YOUR INSTRUCTIONS. For each record, copy the text exactly and omit any picture it holds.

[Opening RECORDS TO PROCESS section]

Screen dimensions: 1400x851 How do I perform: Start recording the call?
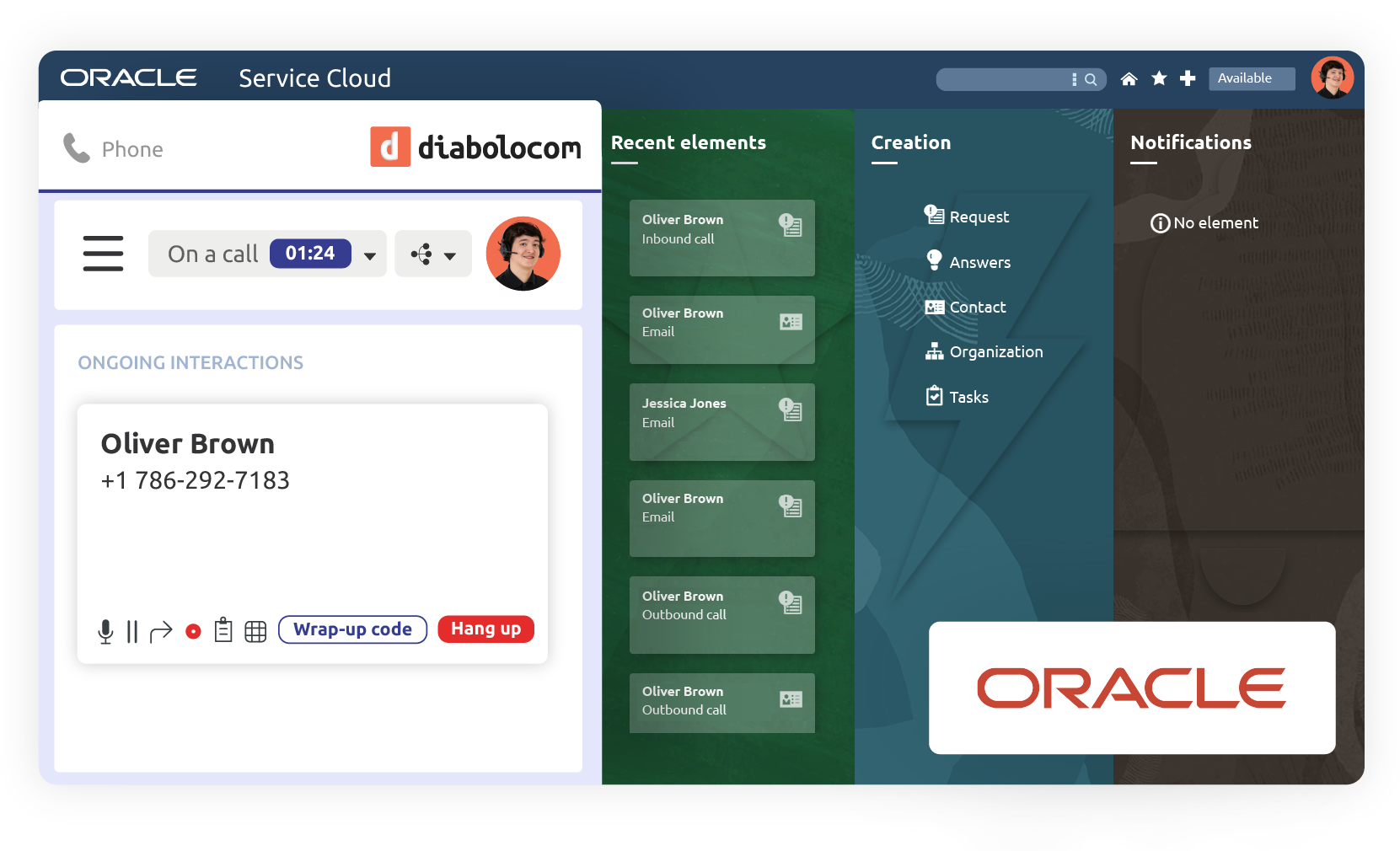[192, 629]
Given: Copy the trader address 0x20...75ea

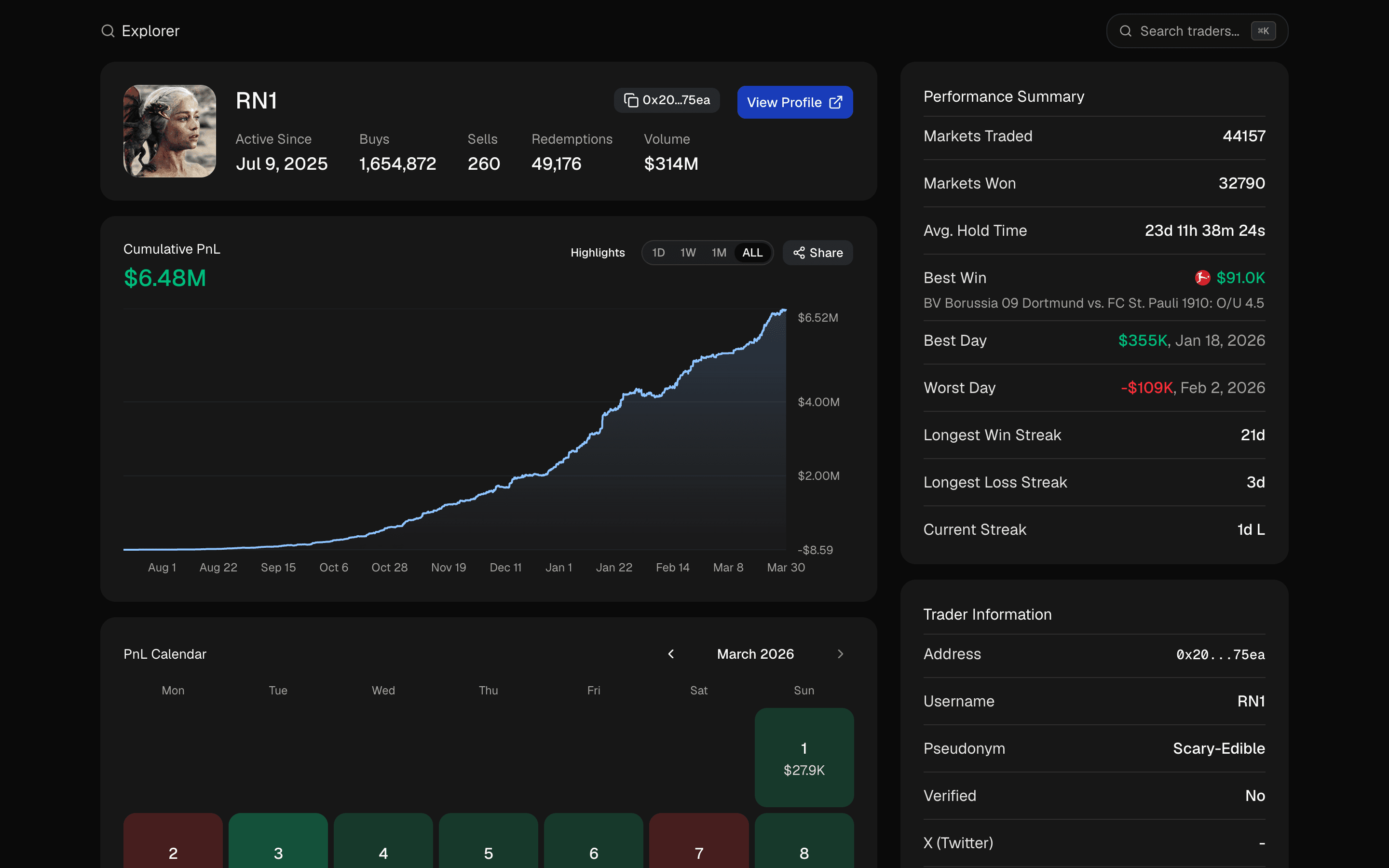Looking at the screenshot, I should (667, 100).
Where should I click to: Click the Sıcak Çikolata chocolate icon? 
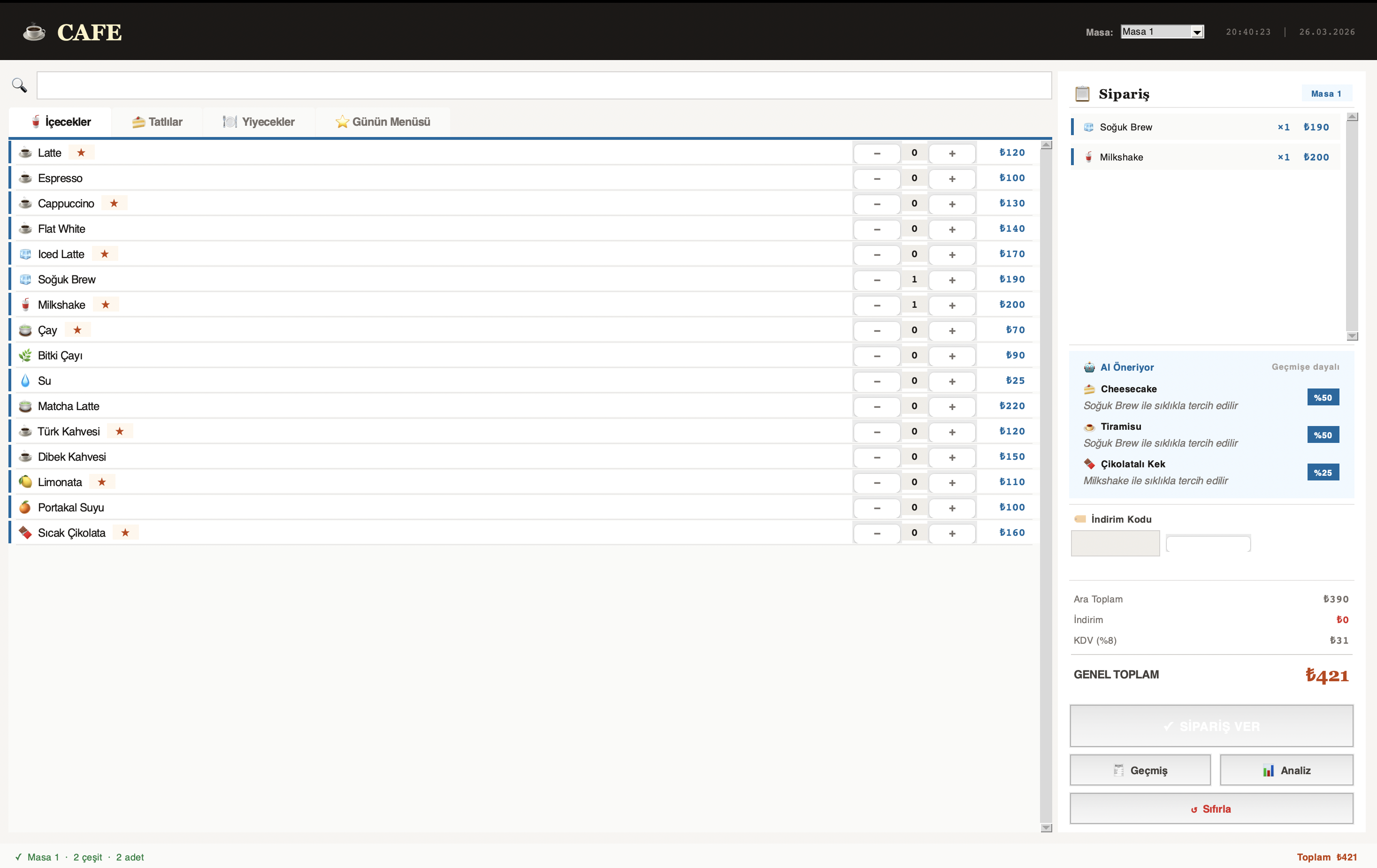point(25,533)
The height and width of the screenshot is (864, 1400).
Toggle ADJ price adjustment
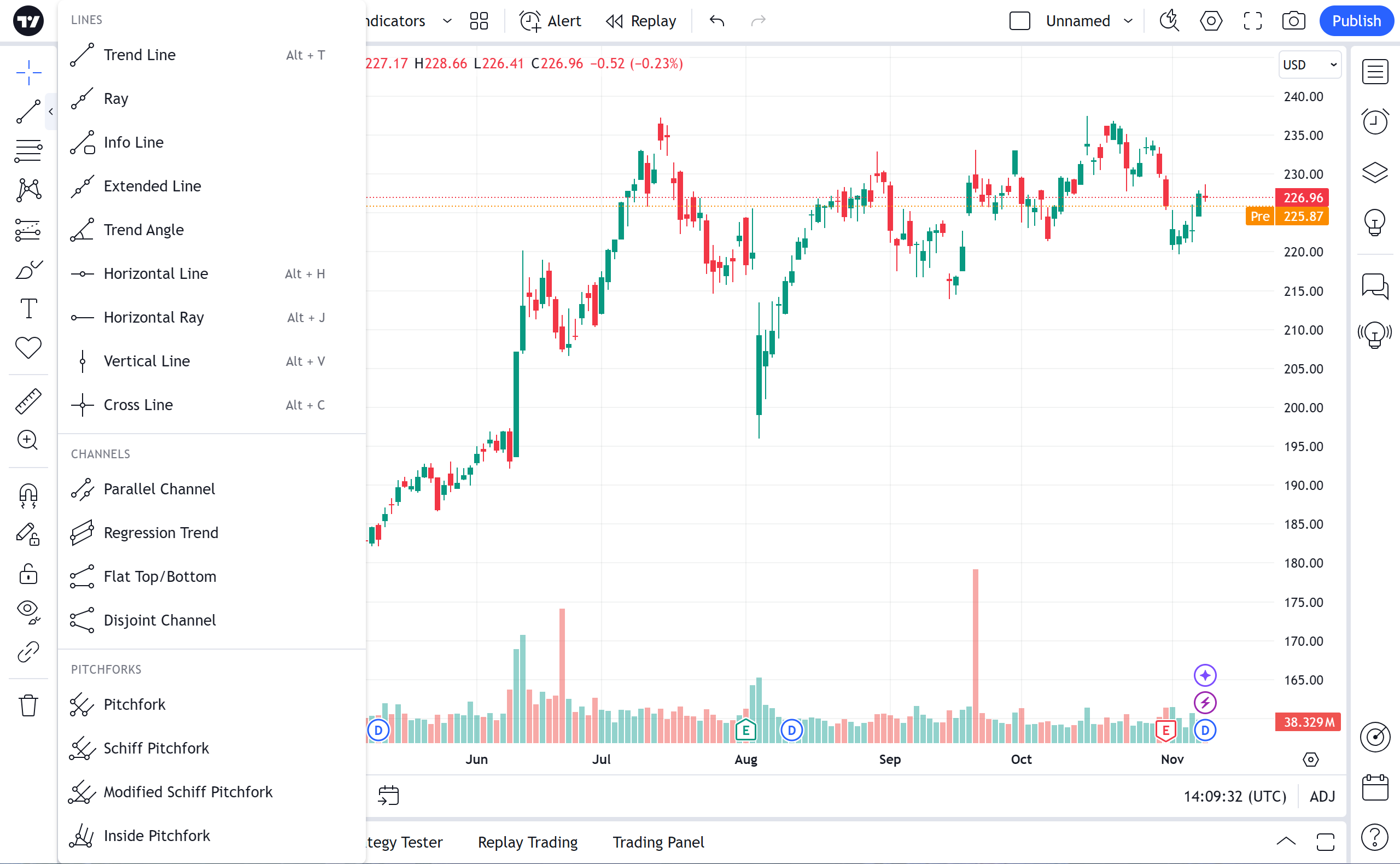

[Closing RECORDS TO PROCESS section]

ANSWER FOR THIS EXERCISE.
Screen dimensions: 1400x851 How do I perform: Start recording the call?
[192, 629]
Given: Copy the trader address 0x20...75ea

Looking at the screenshot, I should (667, 100).
Where should I click to: Click the Sıcak Çikolata chocolate icon? 
point(25,533)
The height and width of the screenshot is (864, 1400).
Toggle ADJ price adjustment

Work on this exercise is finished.